> Goal of the exercise
Find the word "link" in the listing below, then return every line it appears in.

> Source data
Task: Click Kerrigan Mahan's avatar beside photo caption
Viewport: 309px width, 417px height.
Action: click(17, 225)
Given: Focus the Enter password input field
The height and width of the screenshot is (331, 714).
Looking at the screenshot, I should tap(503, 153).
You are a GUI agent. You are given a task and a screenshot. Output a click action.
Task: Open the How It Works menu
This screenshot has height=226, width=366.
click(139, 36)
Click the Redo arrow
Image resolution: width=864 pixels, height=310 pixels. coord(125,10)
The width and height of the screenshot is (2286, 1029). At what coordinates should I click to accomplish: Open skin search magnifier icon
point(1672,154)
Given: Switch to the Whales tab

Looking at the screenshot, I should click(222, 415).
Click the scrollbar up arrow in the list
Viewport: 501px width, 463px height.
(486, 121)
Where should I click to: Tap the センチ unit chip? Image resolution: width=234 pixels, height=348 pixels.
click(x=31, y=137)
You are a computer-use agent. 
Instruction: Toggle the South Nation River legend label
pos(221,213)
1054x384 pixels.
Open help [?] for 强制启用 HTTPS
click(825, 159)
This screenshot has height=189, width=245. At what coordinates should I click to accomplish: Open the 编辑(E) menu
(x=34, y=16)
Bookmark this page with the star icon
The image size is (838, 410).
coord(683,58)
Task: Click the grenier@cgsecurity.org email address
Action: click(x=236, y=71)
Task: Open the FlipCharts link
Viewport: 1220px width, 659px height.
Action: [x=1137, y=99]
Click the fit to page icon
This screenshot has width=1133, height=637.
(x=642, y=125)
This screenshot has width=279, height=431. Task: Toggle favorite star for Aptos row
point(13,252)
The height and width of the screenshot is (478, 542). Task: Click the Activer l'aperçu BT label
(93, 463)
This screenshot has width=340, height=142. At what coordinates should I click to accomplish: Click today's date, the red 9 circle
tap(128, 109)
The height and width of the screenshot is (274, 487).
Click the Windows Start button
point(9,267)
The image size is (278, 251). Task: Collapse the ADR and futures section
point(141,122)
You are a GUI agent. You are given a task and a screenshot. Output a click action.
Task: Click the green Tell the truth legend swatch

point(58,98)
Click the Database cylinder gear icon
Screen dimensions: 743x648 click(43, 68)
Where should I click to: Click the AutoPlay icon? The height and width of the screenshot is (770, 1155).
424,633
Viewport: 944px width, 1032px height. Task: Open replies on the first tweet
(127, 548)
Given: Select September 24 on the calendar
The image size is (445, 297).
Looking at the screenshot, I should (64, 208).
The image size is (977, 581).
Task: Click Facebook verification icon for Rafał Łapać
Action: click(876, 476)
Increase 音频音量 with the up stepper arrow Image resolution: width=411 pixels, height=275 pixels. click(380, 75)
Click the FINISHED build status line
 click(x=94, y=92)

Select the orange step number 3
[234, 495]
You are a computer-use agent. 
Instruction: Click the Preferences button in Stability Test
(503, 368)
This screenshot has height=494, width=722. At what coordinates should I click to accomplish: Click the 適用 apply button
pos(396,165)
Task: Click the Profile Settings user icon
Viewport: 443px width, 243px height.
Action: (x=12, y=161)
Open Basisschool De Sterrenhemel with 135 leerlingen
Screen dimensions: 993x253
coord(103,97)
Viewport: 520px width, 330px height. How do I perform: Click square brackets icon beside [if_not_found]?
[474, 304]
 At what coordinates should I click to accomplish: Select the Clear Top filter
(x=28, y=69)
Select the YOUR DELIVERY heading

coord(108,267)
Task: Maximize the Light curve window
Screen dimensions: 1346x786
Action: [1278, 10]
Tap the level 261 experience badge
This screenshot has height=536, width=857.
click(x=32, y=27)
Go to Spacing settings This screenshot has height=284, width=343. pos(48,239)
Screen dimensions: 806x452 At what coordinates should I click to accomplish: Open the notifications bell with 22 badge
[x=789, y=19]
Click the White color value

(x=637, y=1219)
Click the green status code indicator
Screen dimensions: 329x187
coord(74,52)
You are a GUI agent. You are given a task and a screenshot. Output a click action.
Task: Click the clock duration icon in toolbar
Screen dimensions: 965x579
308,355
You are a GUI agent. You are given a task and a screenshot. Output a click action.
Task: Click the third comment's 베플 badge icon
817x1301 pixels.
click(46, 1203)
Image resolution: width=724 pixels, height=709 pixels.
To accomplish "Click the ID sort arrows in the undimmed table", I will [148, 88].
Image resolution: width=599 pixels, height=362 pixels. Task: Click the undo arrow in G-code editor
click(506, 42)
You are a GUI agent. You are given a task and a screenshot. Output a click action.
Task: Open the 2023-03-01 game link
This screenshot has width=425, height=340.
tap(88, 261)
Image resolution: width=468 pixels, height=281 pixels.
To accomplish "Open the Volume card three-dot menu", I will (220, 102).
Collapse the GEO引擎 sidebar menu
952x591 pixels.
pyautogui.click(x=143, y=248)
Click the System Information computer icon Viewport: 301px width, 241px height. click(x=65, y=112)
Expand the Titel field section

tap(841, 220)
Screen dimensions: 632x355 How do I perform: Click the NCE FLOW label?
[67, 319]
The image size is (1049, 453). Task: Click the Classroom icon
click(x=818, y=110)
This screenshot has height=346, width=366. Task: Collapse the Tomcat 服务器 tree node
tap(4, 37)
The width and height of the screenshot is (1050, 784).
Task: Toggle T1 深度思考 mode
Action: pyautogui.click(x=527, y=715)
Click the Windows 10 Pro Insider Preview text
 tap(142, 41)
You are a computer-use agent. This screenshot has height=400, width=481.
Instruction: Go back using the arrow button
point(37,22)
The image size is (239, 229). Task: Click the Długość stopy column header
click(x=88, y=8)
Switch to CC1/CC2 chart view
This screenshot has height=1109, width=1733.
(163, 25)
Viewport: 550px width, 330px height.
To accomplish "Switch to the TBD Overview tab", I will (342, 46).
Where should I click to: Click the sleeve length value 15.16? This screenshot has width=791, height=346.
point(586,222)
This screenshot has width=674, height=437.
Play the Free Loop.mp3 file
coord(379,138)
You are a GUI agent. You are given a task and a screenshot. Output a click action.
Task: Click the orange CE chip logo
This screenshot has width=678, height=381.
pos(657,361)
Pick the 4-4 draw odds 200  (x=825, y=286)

> Written response
Task: Open the FlipCharts link
Task: Open the 2023-03-01 game link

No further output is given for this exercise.